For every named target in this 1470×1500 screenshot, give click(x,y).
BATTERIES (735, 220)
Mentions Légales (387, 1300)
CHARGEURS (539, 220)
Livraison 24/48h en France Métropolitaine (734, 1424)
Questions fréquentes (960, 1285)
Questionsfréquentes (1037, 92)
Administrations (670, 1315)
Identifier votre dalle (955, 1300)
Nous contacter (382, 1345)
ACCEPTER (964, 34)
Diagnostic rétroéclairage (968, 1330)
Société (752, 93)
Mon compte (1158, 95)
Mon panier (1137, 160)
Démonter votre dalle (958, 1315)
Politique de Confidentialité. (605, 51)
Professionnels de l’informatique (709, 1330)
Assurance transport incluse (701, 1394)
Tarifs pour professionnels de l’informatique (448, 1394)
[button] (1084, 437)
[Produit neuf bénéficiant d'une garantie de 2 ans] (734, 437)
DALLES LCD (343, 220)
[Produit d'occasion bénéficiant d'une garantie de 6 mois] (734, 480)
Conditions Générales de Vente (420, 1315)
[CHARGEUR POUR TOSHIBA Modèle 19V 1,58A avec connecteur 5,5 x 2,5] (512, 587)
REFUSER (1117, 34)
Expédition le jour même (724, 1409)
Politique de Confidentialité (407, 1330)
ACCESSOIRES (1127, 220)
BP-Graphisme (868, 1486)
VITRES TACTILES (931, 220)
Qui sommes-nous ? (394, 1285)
==
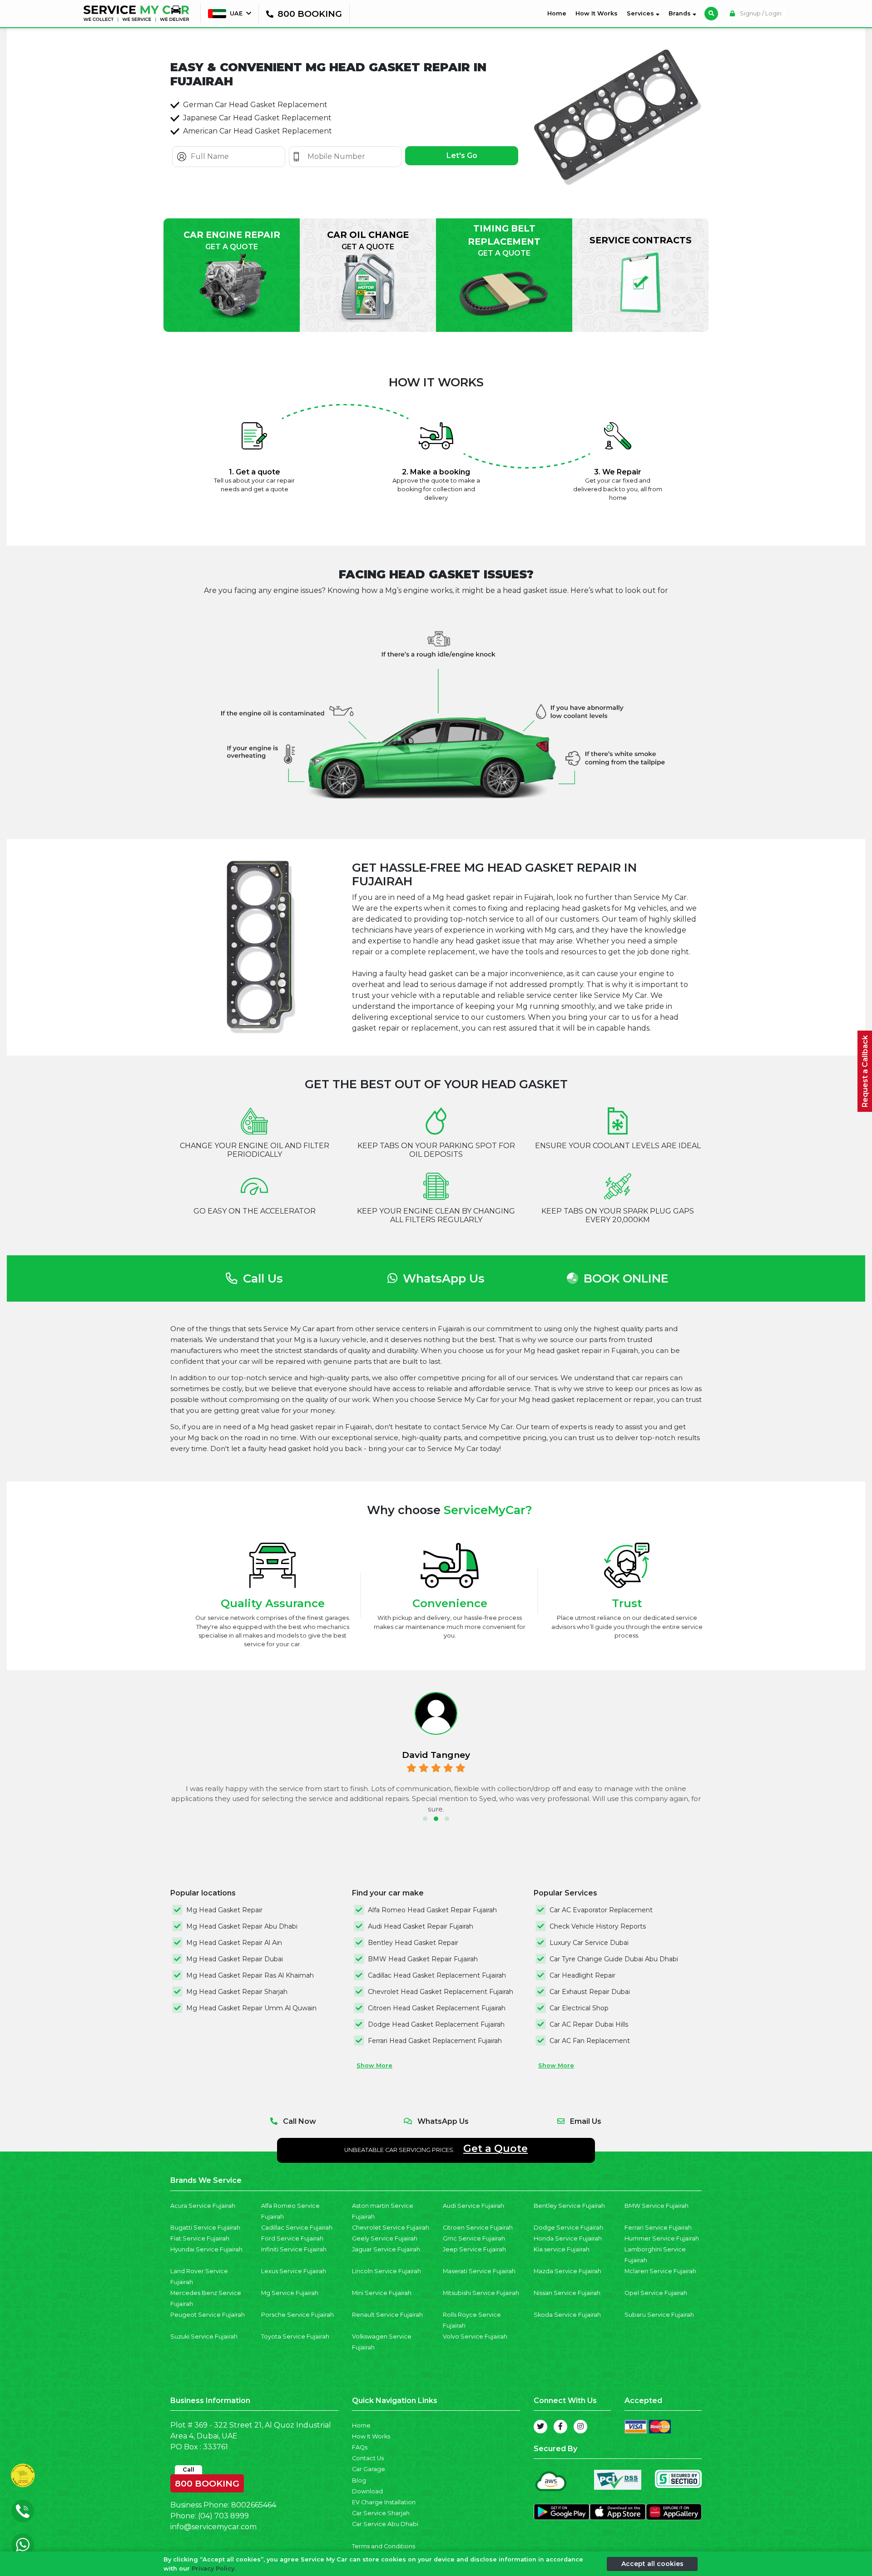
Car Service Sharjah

* REQUIRED WORK:
Of all the entries above, output exactly the lines between the one holding "Politique de Confidentialité. (605, 51)" and the one holding "[Produit neuf bénéficiant", inclusive.

* RESPONSE FOR THIS EXERCISE:
Politique de Confidentialité. (605, 51)
Professionnels de l’informatique (709, 1330)
Assurance transport incluse (701, 1394)
Tarifs pour professionnels de l’informatique (448, 1394)
[button] (1084, 437)
[Produit neuf bénéficiant d'une garantie de 2 ans] (734, 437)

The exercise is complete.